Task directions:
Among the entries, find the lines with the string "agent" and copy them.

Data:
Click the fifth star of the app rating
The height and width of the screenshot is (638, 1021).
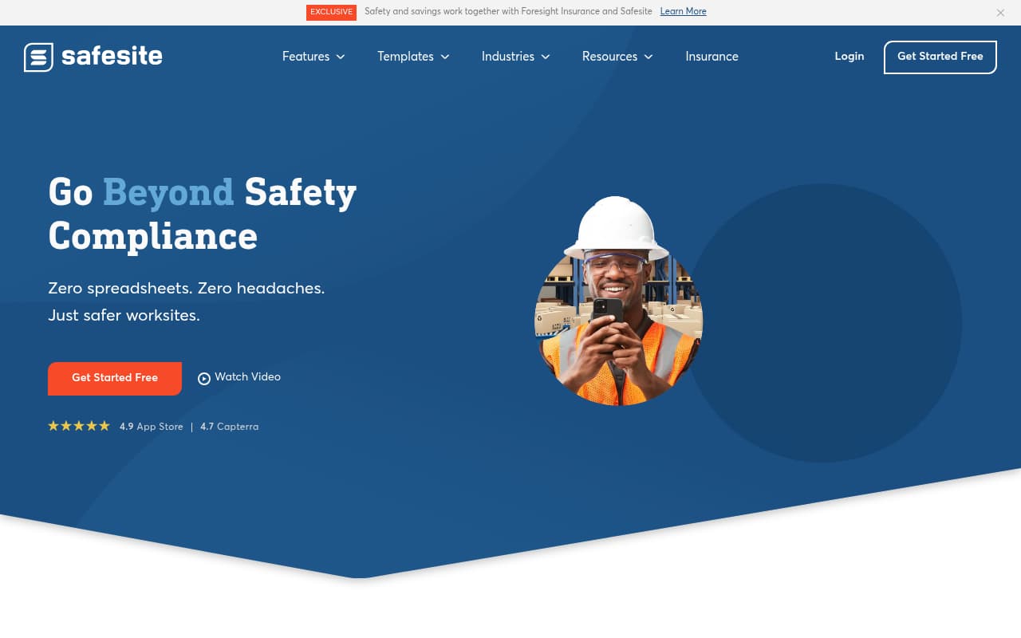(x=104, y=426)
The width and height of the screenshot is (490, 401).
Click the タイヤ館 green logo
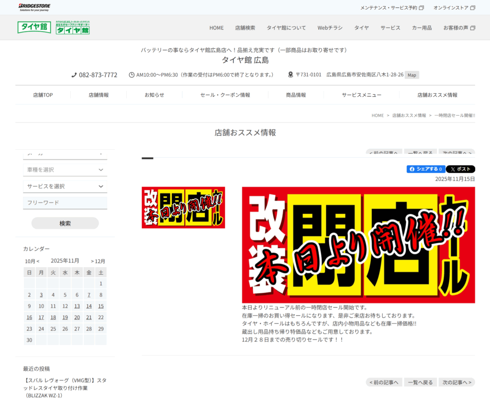pos(34,27)
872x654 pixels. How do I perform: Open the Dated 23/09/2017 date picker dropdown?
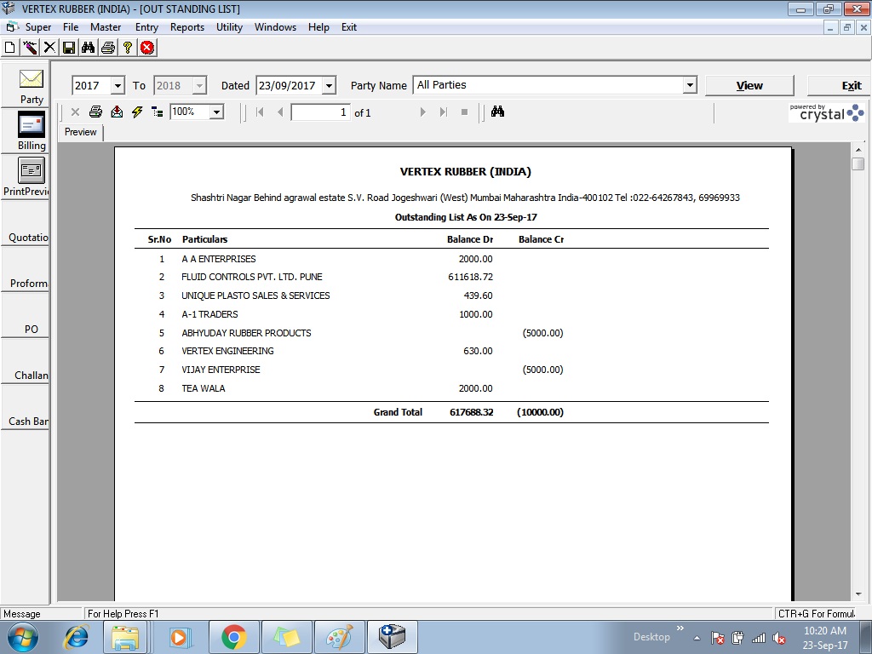coord(329,86)
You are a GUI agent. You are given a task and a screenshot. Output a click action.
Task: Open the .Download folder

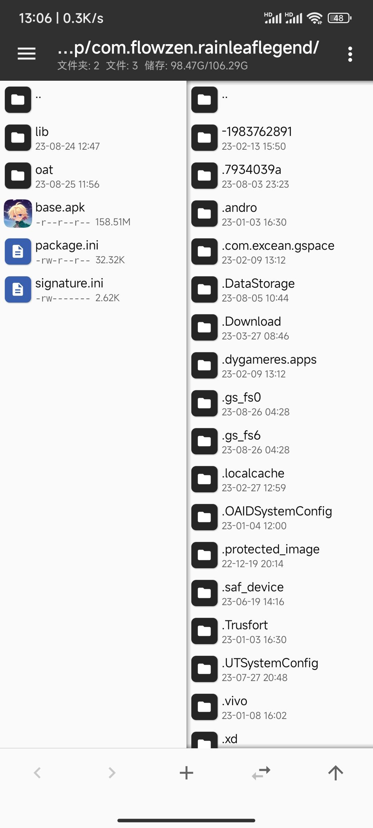coord(280,327)
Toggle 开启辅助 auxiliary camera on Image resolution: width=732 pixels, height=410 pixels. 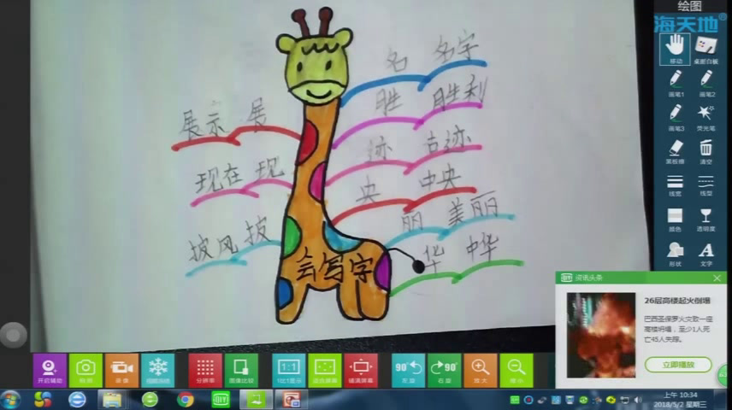[x=50, y=369]
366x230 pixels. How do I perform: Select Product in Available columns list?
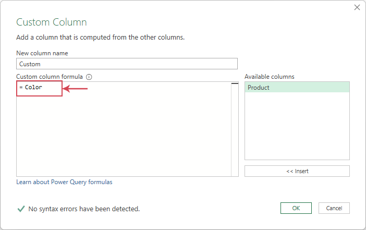(x=297, y=88)
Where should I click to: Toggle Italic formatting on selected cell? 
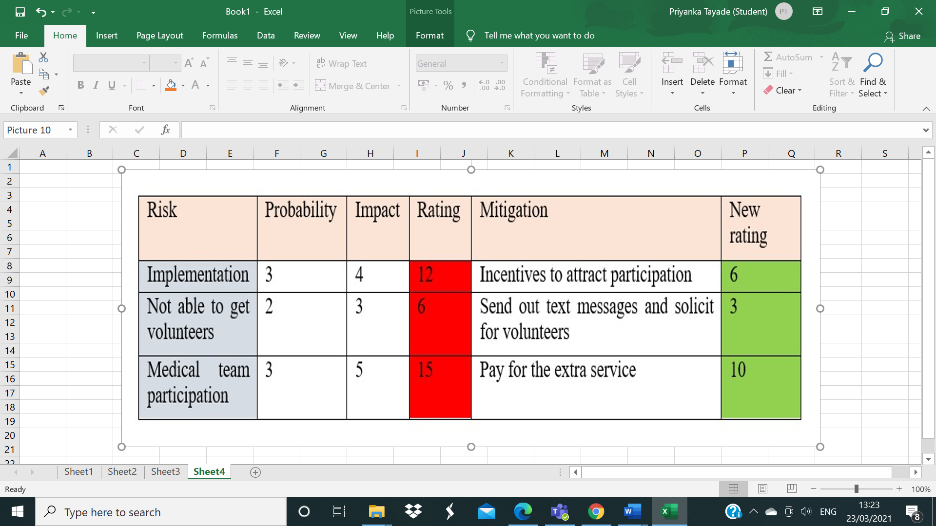tap(94, 84)
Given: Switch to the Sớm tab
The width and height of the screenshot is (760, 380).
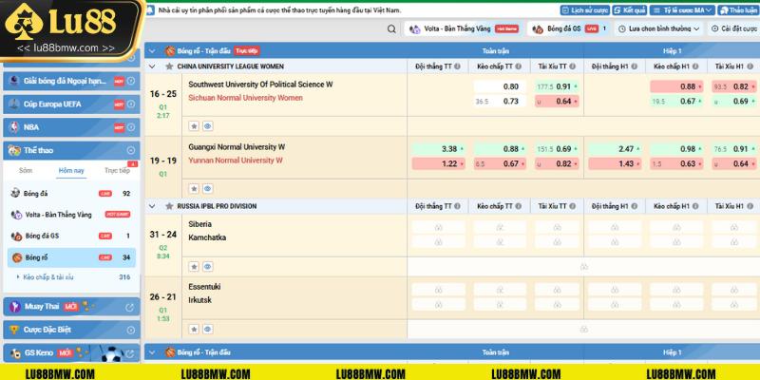Looking at the screenshot, I should click(x=25, y=171).
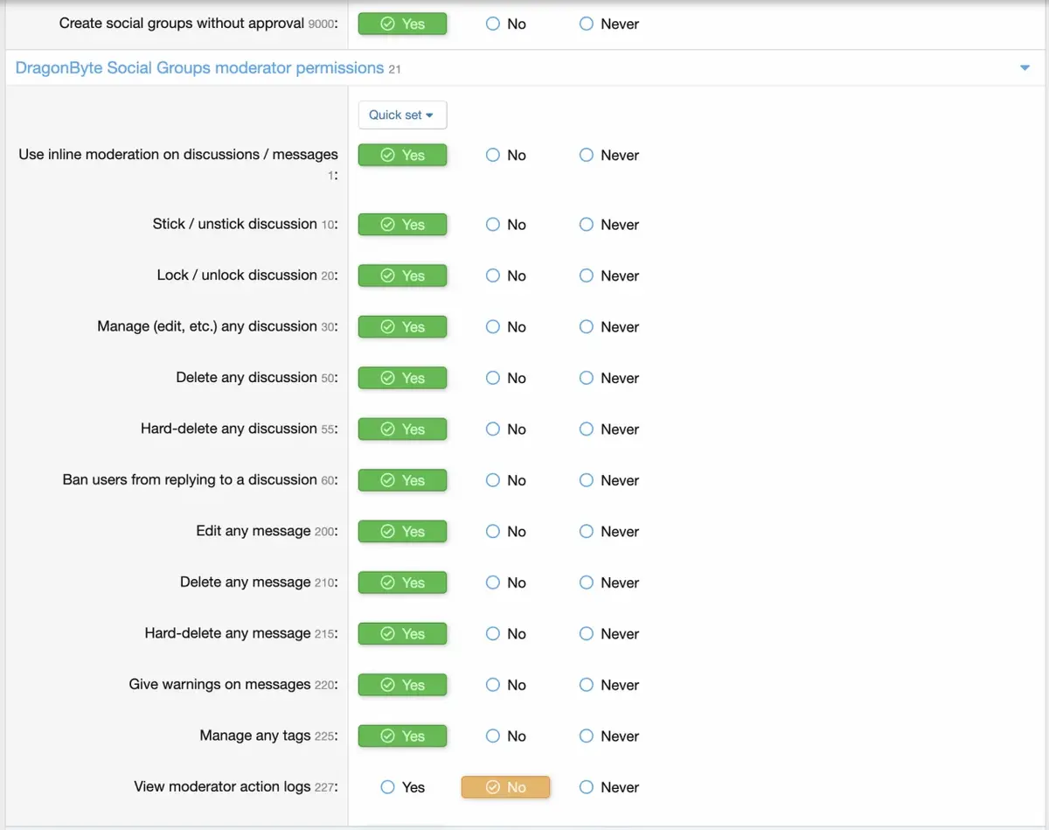Set Give warnings on messages to Never
Image resolution: width=1049 pixels, height=830 pixels.
[587, 685]
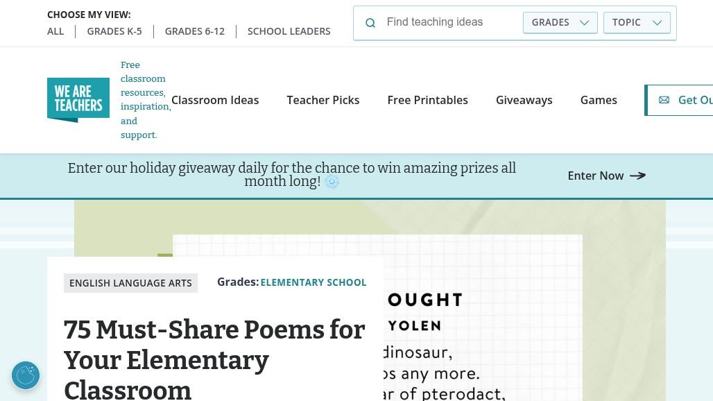This screenshot has height=401, width=713.
Task: Open the Classroom Ideas menu
Action: [215, 100]
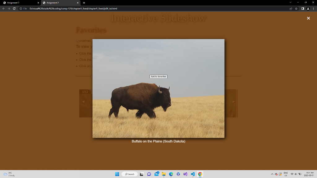The width and height of the screenshot is (317, 178).
Task: Launch Microsoft Edge from the taskbar
Action: [171, 174]
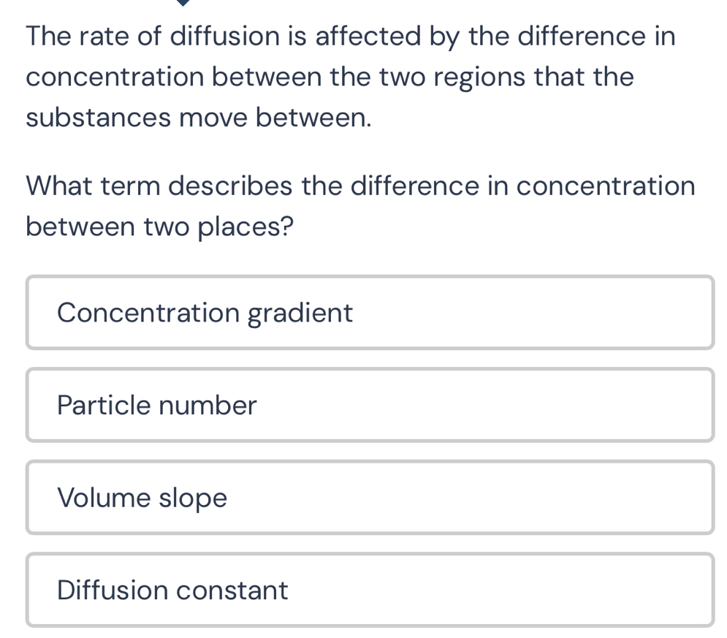Image resolution: width=727 pixels, height=638 pixels.
Task: Click the Diffusion constant text label
Action: click(x=172, y=590)
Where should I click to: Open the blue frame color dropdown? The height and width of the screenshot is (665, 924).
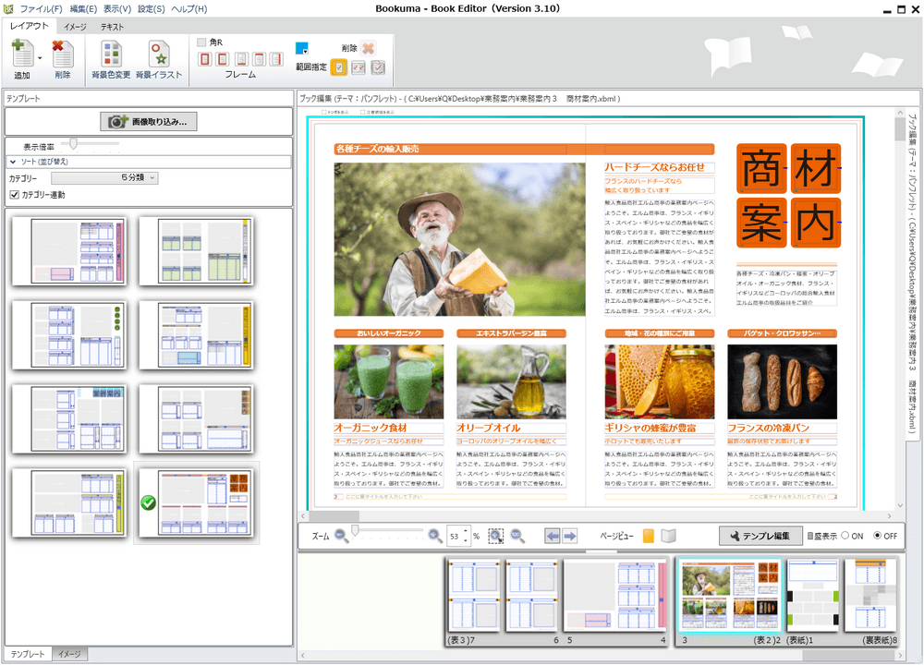pos(302,48)
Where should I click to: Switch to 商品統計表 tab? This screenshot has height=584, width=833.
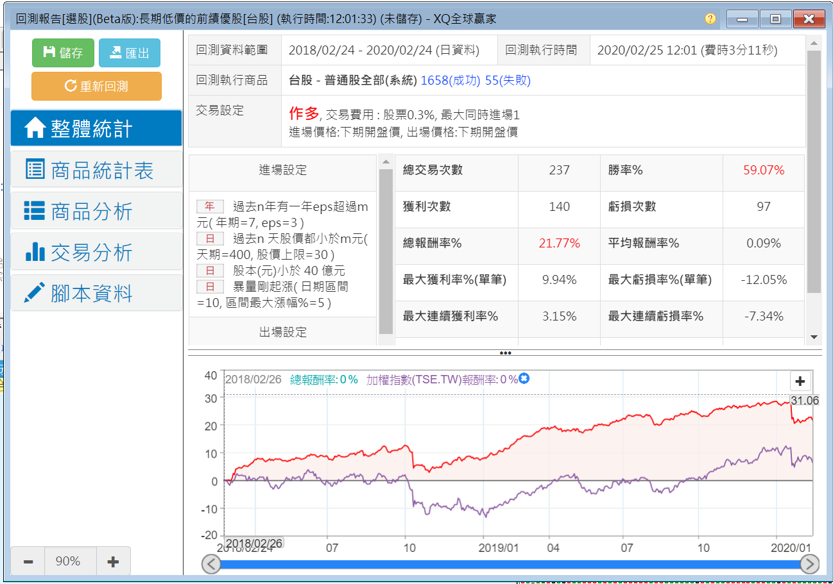pyautogui.click(x=96, y=170)
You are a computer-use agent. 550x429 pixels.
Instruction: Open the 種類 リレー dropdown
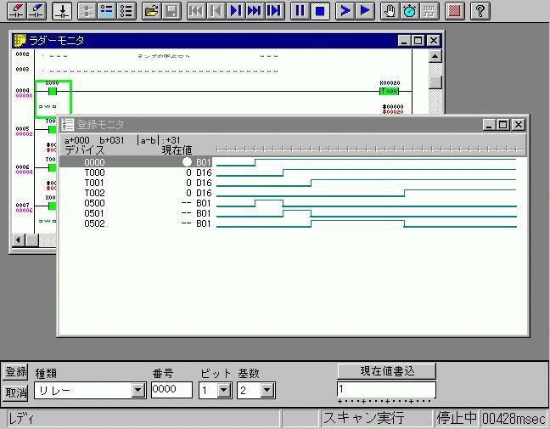tap(138, 391)
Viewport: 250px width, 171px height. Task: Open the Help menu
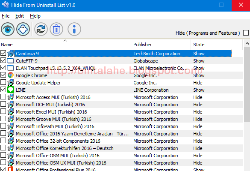click(x=35, y=16)
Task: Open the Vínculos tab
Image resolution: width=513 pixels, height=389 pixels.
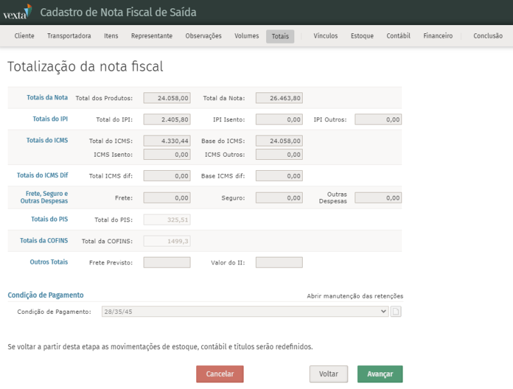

Task solution:
You are a GUI agent. You are given a task and a screenshot. Output a click action.
You are a computer-use agent. 550x429 pixels.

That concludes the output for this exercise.